## DATA RECORDS

════════

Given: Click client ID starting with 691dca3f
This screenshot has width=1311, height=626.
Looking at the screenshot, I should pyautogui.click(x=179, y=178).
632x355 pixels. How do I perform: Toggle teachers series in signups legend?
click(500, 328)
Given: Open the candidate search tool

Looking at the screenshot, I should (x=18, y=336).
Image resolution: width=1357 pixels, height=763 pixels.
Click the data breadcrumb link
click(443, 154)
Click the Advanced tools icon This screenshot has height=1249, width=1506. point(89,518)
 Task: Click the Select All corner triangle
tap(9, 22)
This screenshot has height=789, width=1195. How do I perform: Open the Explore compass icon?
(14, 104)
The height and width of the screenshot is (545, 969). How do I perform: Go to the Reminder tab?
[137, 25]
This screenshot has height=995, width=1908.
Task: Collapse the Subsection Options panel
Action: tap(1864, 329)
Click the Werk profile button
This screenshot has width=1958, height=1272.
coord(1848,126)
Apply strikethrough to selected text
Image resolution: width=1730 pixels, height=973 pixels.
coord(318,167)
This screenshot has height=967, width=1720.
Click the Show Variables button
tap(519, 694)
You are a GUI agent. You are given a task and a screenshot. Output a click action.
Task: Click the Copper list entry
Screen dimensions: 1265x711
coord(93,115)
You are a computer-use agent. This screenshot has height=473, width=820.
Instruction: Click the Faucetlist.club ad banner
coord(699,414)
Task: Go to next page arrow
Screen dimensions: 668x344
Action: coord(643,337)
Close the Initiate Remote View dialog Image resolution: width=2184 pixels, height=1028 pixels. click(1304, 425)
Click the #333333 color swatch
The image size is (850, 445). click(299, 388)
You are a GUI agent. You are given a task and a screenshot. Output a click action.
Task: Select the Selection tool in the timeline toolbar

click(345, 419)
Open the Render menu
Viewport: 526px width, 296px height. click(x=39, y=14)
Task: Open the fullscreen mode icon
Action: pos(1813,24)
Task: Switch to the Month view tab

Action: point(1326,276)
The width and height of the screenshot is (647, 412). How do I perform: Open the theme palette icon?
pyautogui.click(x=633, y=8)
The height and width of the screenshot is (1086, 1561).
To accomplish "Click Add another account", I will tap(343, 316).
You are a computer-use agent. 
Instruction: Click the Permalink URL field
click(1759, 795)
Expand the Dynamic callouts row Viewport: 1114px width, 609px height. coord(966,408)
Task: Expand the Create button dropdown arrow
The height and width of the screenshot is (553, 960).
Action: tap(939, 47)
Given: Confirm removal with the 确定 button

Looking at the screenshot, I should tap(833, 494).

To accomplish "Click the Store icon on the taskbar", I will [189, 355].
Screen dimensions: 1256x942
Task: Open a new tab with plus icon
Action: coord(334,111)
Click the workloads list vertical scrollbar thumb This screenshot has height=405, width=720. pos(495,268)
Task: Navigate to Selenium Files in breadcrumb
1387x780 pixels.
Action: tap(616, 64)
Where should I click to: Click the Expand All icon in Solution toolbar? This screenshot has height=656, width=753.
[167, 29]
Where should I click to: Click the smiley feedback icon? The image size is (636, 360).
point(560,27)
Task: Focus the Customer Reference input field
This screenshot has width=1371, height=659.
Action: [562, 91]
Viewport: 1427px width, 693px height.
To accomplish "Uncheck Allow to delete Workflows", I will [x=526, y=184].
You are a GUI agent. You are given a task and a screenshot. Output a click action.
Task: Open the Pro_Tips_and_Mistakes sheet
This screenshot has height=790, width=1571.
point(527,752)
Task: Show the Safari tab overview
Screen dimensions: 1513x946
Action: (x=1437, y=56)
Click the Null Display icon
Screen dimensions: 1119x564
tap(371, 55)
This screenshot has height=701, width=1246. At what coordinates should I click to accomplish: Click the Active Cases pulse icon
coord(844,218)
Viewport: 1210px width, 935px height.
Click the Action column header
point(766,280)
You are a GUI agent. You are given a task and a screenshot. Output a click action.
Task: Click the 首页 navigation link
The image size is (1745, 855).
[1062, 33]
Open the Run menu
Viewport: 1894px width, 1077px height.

════════

## TASK ITEM
For this exercise, transcribe the whole listing verbatim.

## TASK RESULT
Given: Click client ID starting with 691dca3f
This screenshot has width=1311, height=626.
Looking at the screenshot, I should pyautogui.click(x=179, y=178).
632x355 pixels. How do I perform: Toggle teachers series in signups legend?
click(500, 328)
Given: Open the candidate search tool

Looking at the screenshot, I should (x=18, y=336).
Image resolution: width=1357 pixels, height=763 pixels.
Click the data breadcrumb link
click(443, 154)
Click the Advanced tools icon This screenshot has height=1249, width=1506. point(89,518)
 Task: Click the Select All corner triangle
tap(9, 22)
This screenshot has height=789, width=1195. How do I perform: Open the Explore compass icon?
(14, 104)
The height and width of the screenshot is (545, 969). How do I perform: Go to the Reminder tab?
[137, 25]
This screenshot has height=995, width=1908.
Task: Collapse the Subsection Options panel
Action: tap(1864, 329)
Click the Werk profile button
This screenshot has width=1958, height=1272.
coord(1848,126)
Apply strikethrough to selected text
Image resolution: width=1730 pixels, height=973 pixels.
coord(318,167)
This screenshot has height=967, width=1720.
Click the Show Variables button
tap(519, 694)
You are a GUI agent. You are given a task and a screenshot. Output a click action.
Task: Click the Copper list entry
Screen dimensions: 1265x711
coord(93,115)
You are a computer-use agent. This screenshot has height=473, width=820.
Instruction: Click the Faucetlist.club ad banner
coord(699,414)
Task: Go to next page arrow
Screen dimensions: 668x344
Action: coord(643,337)
Close the Initiate Remote View dialog Image resolution: width=2184 pixels, height=1028 pixels. click(1304, 425)
Click the #333333 color swatch
The image size is (850, 445). click(299, 388)
You are a GUI agent. You are given a task and a screenshot. Output a click action.
Task: Select the Selection tool in the timeline toolbar

click(345, 419)
Open the Render menu
Viewport: 526px width, 296px height. click(x=39, y=14)
Task: Open the fullscreen mode icon
Action: pos(1813,24)
Task: Switch to the Month view tab

Action: point(1326,276)
The width and height of the screenshot is (647, 412). How do I perform: Open the theme palette icon?
pyautogui.click(x=633, y=8)
The height and width of the screenshot is (1086, 1561).
To accomplish "Click Add another account", I will tap(343, 316).
You are a computer-use agent. 
Instruction: Click the Permalink URL field
click(1759, 795)
Expand the Dynamic callouts row Viewport: 1114px width, 609px height. coord(966,408)
Task: Expand the Create button dropdown arrow
The height and width of the screenshot is (553, 960).
Action: tap(939, 47)
Given: Confirm removal with the 确定 button

Looking at the screenshot, I should tap(833, 494).

To accomplish "Click the Store icon on the taskbar", I will [189, 355].
Screen dimensions: 1256x942
Task: Open a new tab with plus icon
Action: coord(334,111)
Click the workloads list vertical scrollbar thumb This screenshot has height=405, width=720. pos(495,268)
Task: Navigate to Selenium Files in breadcrumb
1387x780 pixels.
Action: tap(616, 64)
Where should I click to: Click the Expand All icon in Solution toolbar? This screenshot has height=656, width=753.
[167, 29]
Where should I click to: Click the smiley feedback icon? The image size is (636, 360).
point(560,27)
Task: Focus the Customer Reference input field
This screenshot has width=1371, height=659.
Action: [562, 91]
Viewport: 1427px width, 693px height.
To accomplish "Uncheck Allow to delete Workflows", I will [x=526, y=184].
You are a GUI agent. You are given a task and a screenshot. Output a click action.
Task: Open the Pro_Tips_and_Mistakes sheet
This screenshot has height=790, width=1571.
point(527,752)
Task: Show the Safari tab overview
Screen dimensions: 1513x946
Action: (x=1437, y=56)
Click the Null Display icon
Screen dimensions: 1119x564
tap(371, 55)
This screenshot has height=701, width=1246. At what coordinates should I click to accomplish: Click the Active Cases pulse icon
coord(844,218)
Viewport: 1210px width, 935px height.
Click the Action column header
point(766,280)
You are a GUI agent. You are given a task and a screenshot. Output a click action.
Task: Click the 首页 navigation link
The image size is (1745, 855).
[1062, 33]
Open the Run menu
Viewport: 1894px width, 1077px height.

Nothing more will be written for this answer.